### Material to process
- - -

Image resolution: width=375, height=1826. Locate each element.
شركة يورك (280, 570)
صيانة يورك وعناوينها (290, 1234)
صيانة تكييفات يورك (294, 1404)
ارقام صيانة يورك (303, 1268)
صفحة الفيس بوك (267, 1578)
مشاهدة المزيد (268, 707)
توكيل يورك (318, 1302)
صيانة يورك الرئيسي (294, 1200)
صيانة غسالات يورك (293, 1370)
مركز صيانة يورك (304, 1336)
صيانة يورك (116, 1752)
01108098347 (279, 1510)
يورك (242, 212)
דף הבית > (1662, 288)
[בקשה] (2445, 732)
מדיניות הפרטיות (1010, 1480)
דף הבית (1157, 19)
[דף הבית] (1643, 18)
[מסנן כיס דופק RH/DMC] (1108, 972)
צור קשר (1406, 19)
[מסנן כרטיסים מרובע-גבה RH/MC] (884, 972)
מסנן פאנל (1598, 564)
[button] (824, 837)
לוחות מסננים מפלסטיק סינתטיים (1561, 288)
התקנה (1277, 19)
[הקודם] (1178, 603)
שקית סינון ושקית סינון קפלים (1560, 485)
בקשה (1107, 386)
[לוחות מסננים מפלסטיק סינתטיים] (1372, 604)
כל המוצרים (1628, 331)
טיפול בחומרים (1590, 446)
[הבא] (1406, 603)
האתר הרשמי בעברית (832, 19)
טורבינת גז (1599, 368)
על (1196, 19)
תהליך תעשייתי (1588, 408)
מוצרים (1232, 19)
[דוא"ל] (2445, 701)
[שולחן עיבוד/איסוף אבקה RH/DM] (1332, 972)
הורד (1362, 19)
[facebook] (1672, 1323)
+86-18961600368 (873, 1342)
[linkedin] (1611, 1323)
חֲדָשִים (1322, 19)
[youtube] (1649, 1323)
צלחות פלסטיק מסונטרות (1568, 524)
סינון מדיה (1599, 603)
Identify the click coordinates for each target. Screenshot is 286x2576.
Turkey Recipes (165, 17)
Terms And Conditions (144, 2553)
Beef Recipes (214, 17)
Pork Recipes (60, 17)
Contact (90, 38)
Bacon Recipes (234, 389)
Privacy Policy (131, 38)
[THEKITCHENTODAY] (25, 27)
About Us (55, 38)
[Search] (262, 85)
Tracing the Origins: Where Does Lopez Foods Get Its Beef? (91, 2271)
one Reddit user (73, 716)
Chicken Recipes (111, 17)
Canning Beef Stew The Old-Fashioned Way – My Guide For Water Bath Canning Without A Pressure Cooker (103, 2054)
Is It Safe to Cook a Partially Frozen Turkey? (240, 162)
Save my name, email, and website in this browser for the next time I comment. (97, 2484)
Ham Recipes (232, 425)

- - -

### What you need to do
Give the complete listing a second time, exactly as it reads.

### Result
Image resolution: width=375, height=1826. Locate each element.
شركة يورك (280, 570)
صيانة يورك وعناوينها (290, 1234)
صيانة تكييفات يورك (294, 1404)
ارقام صيانة يورك (303, 1268)
صفحة الفيس بوك (267, 1578)
مشاهدة المزيد (268, 707)
توكيل يورك (318, 1302)
صيانة يورك الرئيسي (294, 1200)
صيانة غسالات يورك (293, 1370)
مركز صيانة يورك (304, 1336)
صيانة يورك (116, 1752)
01108098347 (279, 1510)
يورك (242, 212)
דף הבית > (1662, 288)
[בקשה] (2445, 732)
מדיניות הפרטיות (1010, 1480)
דף הבית (1157, 19)
[דף הבית] (1643, 18)
[מסנן כיס דופק RH/DMC] (1108, 972)
צור קשר (1406, 19)
[מסנן כרטיסים מרובע-גבה RH/MC] (884, 972)
מסנן פאנל (1598, 564)
[button] (824, 837)
לוחות מסננים מפלסטיק סינתטיים (1561, 288)
התקנה (1277, 19)
[הקודם] (1178, 603)
שקית סינון ושקית סינון קפלים (1560, 485)
בקשה (1107, 386)
[לוחות מסננים מפלסטיק סינתטיים] (1372, 604)
כל המוצרים (1628, 331)
טיפול בחומרים (1590, 446)
[הבא] (1406, 603)
האתר הרשמי בעברית (832, 19)
טורבינת גז (1599, 368)
על (1196, 19)
תהליך תעשייתי (1588, 408)
מוצרים (1232, 19)
[דוא"ל] (2445, 701)
[שולחן עיבוד/איסוף אבקה RH/DM] (1332, 972)
הורד (1362, 19)
[facebook] (1672, 1323)
+86-18961600368 (873, 1342)
[linkedin] (1611, 1323)
חֲדָשִים (1322, 19)
[youtube] (1649, 1323)
צלחות פלסטיק מסונטרות (1568, 524)
סינון מדיה (1599, 603)
Identify the click coordinates for each target. Screenshot is 286x2576.
Turkey Recipes (165, 17)
Terms And Conditions (144, 2553)
Beef Recipes (214, 17)
Pork Recipes (60, 17)
Contact (90, 38)
Bacon Recipes (234, 389)
Privacy Policy (131, 38)
[THEKITCHENTODAY] (25, 27)
About Us (55, 38)
[Search] (262, 85)
Tracing the Origins: Where Does Lopez Foods Get Its Beef? (91, 2271)
one Reddit user (73, 716)
Chicken Recipes (111, 17)
Canning Beef Stew The Old-Fashioned Way – My Guide For Water Bath Canning Without A Pressure Cooker (103, 2054)
Is It Safe to Cook a Partially Frozen Turkey? (240, 162)
Save my name, email, and website in this browser for the next time I comment. (97, 2484)
Ham Recipes (232, 425)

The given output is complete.